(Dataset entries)
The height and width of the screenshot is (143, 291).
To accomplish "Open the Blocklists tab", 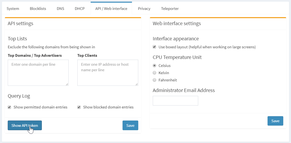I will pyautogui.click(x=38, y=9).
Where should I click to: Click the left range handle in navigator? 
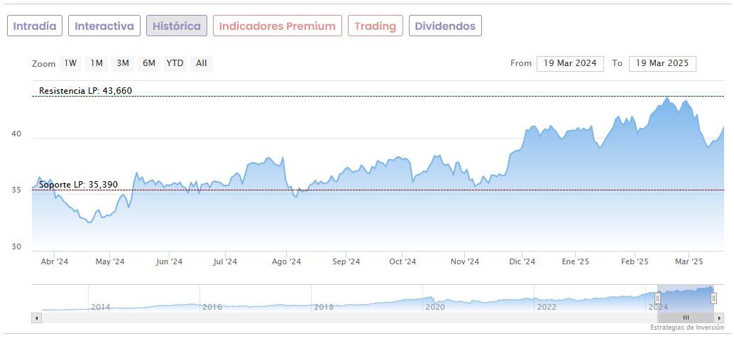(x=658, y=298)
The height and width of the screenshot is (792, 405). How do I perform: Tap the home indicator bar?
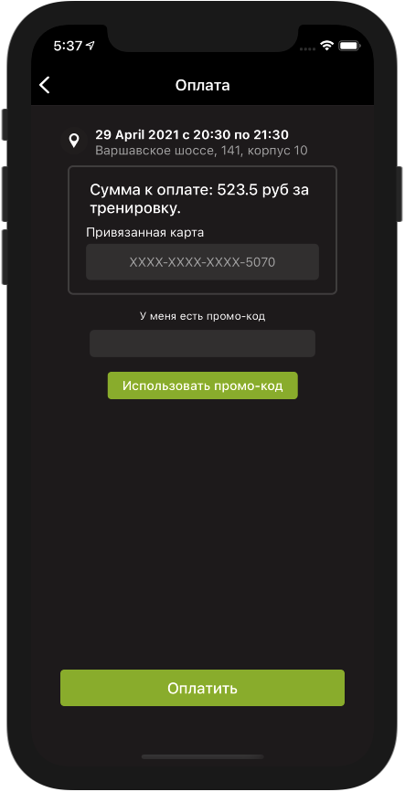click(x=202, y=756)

◆ Aim of the task ◆
Each line from the one bearing "The height and width of the screenshot is (792, 405)." through the final line of the records is to be copied exactly, and no pictures are to be included.

◆ Response below ◆
The height and width of the screenshot is (792, 405). How do I perform: Tap the home indicator bar?
click(x=202, y=756)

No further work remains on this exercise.